文化、古事記、神話

10/5
古事記日記の続きです。
この手の神話伝承ですが、私のようにある程度の物好きになってしまうと、読み方が少々奇妙な者となってくるようです。
まず外国の伝承との比較、これは常に意識していますね。
これでもっとも有名というか不思議なのは、イザナギが妻を追って黄泉の国に下った話と、ギリシアのオルフェウスが妻を追ってハーデスに下った話の関係でしょう。
1,死者の国は地下にある。
(別次元ではなく、同じ世界内にある)
2,死者の国のものを食べた人間は、再び現世に戻ることができない。
(これはオルフェウスではなく、ペルセポネーの逸話)
3,死者をのぞき見てはいけない
(この世の手前で妻の死相を見る点が共通)
国があれほど離れているのに、どうしてここまで似通った話が生まれるのかは不思議なものです。
でも、1番は素直な発想ですよね。
この我々の世界とは別の世界がある、という発想の方が高度な抽象化を経た後の概念です、
2番は何なのでしょうねえ?
「食べる」という行為に宗教的な意味付けがある、これ以上のことが私には解りません。
3番は純粋に、「死者は蘇らない」という事実を文学的に表現したのみの事でしょう。
このように分析的に考えるならば、説話の内容が共通するのも当然、との感もあります。
そして神話伝承を読む際に意識していること乃一つに、「起源神話」というものがあります。
何のことはなし、物事の由来を説明しようとする物語です。
「神話」の中心的機能は恐らく、この側面にあると断言してよいでしょう。
科学的ではないが、当時の人間理性において納得のゆく形で物事を説明したもの、これが「起源神話」です。
言語による世界の再構成、この意味においてこそ「神話とは合理主義的試みである」という逆説的な言明が生まれるわけですね。
例えばヘブライ伝承の7日7晩での世界の創造、これは世界の創世を説明するための神話です。

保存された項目
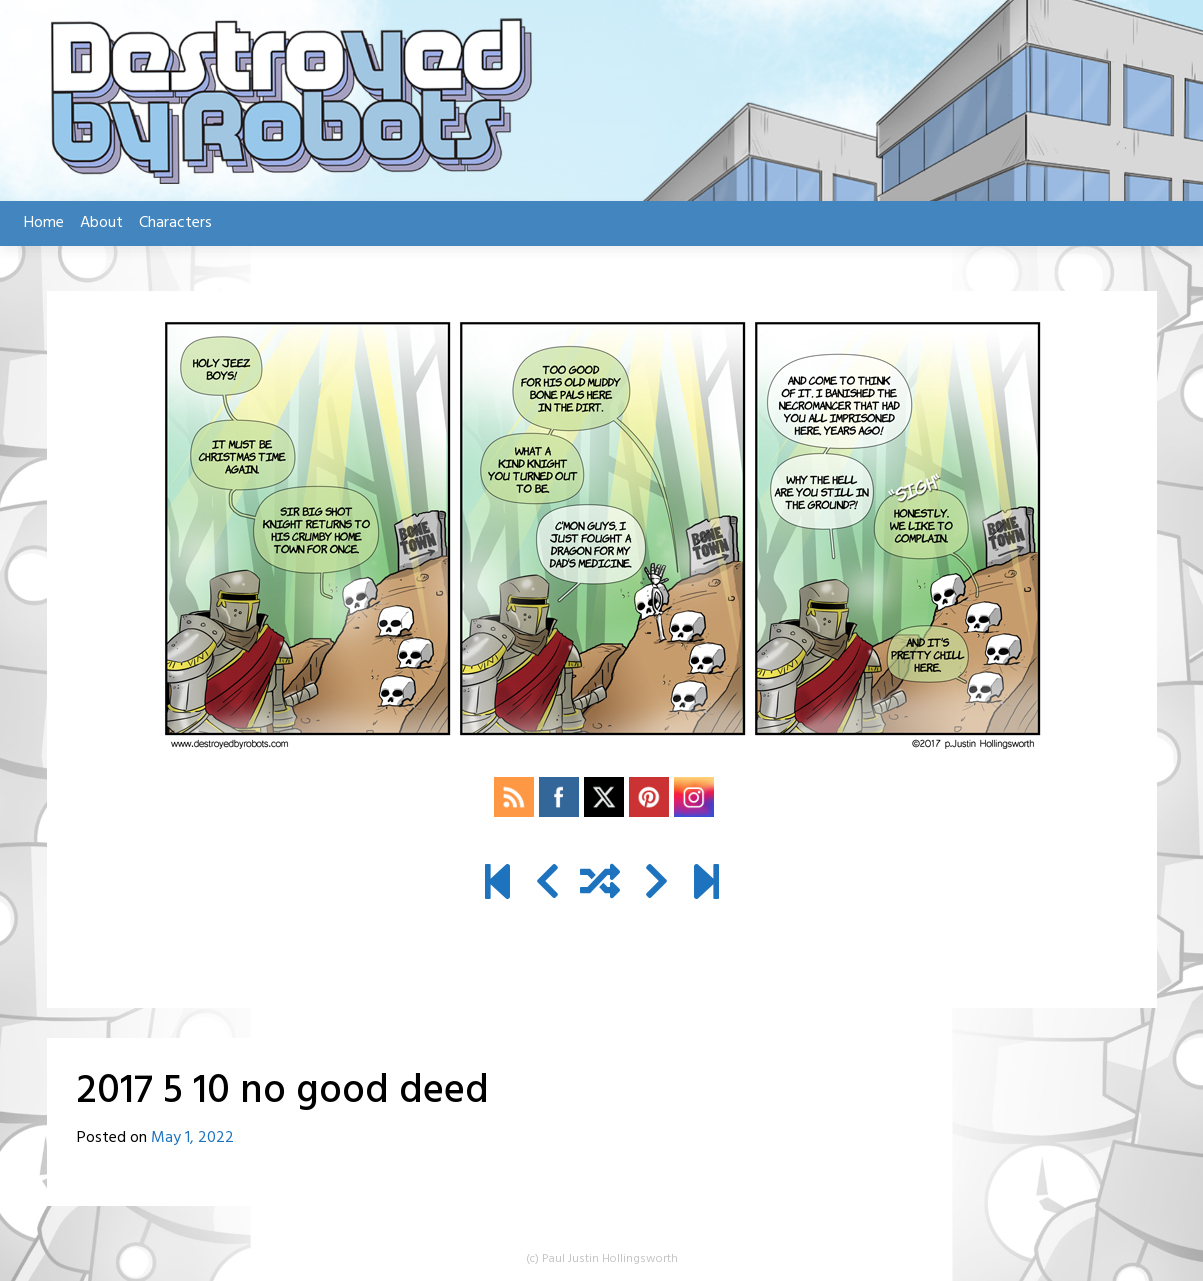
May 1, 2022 (192, 1138)
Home (44, 223)
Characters (175, 223)
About (101, 223)
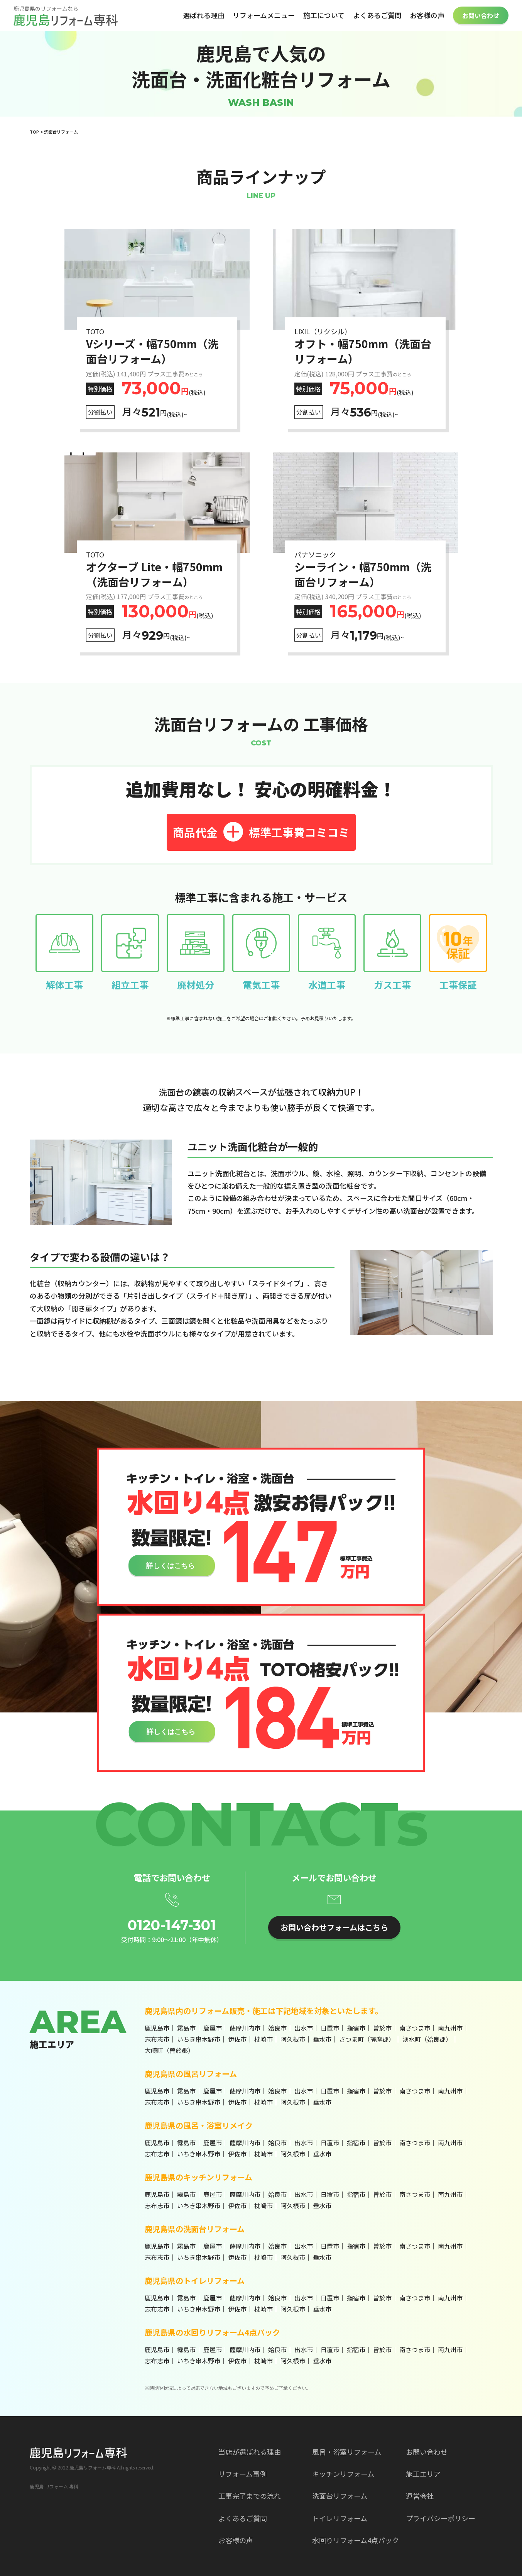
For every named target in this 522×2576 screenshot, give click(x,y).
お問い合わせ (480, 15)
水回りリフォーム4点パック (355, 2540)
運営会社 (420, 2496)
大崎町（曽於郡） (169, 2050)
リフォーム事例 (242, 2474)
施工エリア (423, 2474)
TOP (34, 132)
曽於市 (382, 2027)
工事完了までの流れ (249, 2496)
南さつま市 (414, 2027)
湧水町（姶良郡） (427, 2039)
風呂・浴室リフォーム (346, 2452)
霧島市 (186, 2027)
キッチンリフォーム (343, 2474)
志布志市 (157, 2039)
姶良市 (277, 2027)
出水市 (303, 2027)
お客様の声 (427, 15)
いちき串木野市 (198, 2039)
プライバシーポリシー (440, 2518)
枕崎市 (263, 2039)
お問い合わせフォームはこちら (334, 1927)
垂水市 (322, 2039)
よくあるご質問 (377, 15)
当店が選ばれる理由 (249, 2452)
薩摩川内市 (245, 2027)
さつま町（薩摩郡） (367, 2039)
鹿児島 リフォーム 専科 (54, 2486)
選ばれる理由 (204, 15)
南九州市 (450, 2027)
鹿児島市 (157, 2027)
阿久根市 (292, 2039)
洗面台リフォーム (339, 2496)
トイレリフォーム (339, 2518)
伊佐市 (237, 2039)
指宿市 (356, 2027)
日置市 (330, 2027)
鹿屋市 (212, 2027)
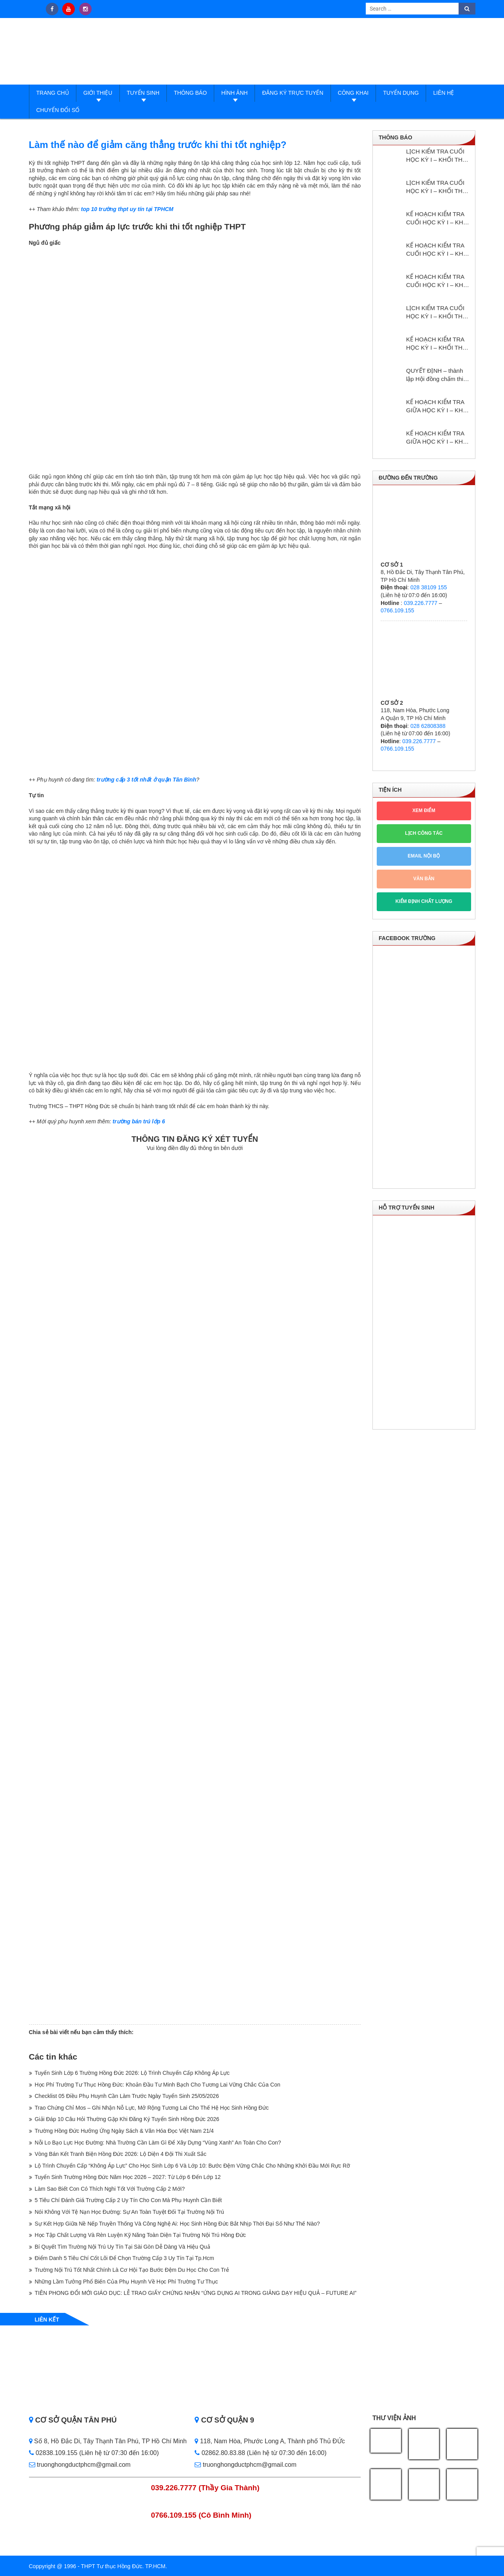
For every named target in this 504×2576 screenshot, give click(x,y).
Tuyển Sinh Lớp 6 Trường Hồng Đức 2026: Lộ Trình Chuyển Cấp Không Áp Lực (132, 2073)
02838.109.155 (54, 2453)
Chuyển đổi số (58, 110)
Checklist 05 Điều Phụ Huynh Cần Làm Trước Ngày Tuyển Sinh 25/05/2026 (127, 2096)
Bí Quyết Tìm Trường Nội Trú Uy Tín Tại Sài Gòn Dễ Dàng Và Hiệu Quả (122, 2247)
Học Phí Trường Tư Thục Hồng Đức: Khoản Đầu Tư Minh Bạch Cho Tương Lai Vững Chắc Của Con (157, 2084)
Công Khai (353, 93)
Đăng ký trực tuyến (292, 93)
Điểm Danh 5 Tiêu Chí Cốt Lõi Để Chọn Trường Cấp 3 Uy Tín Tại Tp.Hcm (124, 2258)
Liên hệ (443, 93)
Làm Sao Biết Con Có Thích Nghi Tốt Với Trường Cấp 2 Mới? (110, 2189)
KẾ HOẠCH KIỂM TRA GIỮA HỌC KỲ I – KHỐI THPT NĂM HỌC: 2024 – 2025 (437, 406)
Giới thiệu (97, 93)
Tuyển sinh (143, 93)
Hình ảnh (234, 93)
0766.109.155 (397, 610)
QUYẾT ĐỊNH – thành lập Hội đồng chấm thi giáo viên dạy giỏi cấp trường (434, 375)
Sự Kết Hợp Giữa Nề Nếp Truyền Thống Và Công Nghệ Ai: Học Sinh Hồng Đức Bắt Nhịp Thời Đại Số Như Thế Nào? (177, 2223)
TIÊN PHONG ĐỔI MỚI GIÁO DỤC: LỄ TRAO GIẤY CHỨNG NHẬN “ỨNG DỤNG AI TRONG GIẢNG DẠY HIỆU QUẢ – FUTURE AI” (196, 2293)
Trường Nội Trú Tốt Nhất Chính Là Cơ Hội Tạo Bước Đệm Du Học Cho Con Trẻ (132, 2270)
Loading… (195, 1587)
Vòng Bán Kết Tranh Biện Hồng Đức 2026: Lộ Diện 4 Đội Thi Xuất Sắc (121, 2154)
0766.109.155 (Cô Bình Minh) (201, 2515)
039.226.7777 (420, 603)
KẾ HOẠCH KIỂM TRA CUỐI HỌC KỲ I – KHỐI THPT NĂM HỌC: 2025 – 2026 (438, 218)
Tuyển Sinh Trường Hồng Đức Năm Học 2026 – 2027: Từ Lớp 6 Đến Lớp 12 (128, 2177)
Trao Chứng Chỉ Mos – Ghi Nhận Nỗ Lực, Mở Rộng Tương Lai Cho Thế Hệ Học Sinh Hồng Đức (152, 2108)
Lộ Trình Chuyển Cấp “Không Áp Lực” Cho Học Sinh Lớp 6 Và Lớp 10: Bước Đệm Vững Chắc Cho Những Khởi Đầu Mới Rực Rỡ (192, 2166)
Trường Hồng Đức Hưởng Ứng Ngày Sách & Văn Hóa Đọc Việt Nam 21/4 (124, 2131)
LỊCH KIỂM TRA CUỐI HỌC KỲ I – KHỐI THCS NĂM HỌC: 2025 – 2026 (438, 187)
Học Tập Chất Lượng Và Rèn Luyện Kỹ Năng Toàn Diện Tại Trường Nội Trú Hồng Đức (140, 2235)
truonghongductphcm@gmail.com (80, 2464)
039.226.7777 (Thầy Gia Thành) (205, 2488)
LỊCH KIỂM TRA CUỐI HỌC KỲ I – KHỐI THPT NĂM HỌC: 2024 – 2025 (438, 312)
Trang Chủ (52, 93)
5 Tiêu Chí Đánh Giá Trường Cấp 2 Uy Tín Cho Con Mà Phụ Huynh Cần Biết (128, 2200)
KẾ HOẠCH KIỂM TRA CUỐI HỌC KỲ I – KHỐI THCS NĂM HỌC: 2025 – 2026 (438, 250)
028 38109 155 (428, 587)
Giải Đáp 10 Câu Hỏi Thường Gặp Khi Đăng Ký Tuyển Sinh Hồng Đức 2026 (127, 2119)
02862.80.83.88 (220, 2453)
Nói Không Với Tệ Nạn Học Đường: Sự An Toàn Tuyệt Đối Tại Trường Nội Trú (129, 2212)
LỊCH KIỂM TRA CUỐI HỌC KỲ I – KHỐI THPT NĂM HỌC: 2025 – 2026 (438, 156)
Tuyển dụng (401, 93)
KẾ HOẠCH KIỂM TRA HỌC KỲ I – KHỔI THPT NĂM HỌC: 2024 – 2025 (438, 344)
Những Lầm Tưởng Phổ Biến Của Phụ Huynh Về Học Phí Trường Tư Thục (126, 2281)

作業内容:
古事記と神話伝承についての文章を、最後の文の後から書き継いでください。 資料は使いません。

最終結果:
そしてイブに知恵の実を食することを進めた蛇が神に呪われ、「今後お前の子孫は地をはい、埃を食するであろう」といわれたのは、ヘビに足がなく、地をはうことを説明するための神話です。
(ちなみに創世記には、「これ以後ヘビは足をなくし、地をはうことになった」との記述があるのですが、反対解釈をするばらばこれ以前のヘビには足がはえていたのでしょうか。私的聖書最大のミステリーです)
実のところ神話は様々な文学的脚色が施されていることが多いですが、その主体はごく一部の由来説明にしかない、という場合は往々にして見られます。
古事記の場合も、実にこの起源神話がおおいです。
そして神話といえばもっとも目立つのが、政治的意図でしょう。
そもそも政治的意図がない限りは神話が体系だって編纂されることはありません。
神話において神々のヒエラルヒーが存在することは、明白な政治的意図の産物です。
最上位の神が征服民族のそれ、下位のものは被征服民のそれです。
被征服民の神を自己の神話体系に取り込む(例えば主神の「子」としての地位を与える)ことは、統治戦略上有効なことでしょう。
古事記の場合も、うまいことに当時の豪族の氏神などが盛り込まれていますねえ。
神々に序列がある、このようなランキング敵発想こそがおかしいわけです。
長くなってしまったのでこのあたりで続きです。
ウィズ7もまた今度。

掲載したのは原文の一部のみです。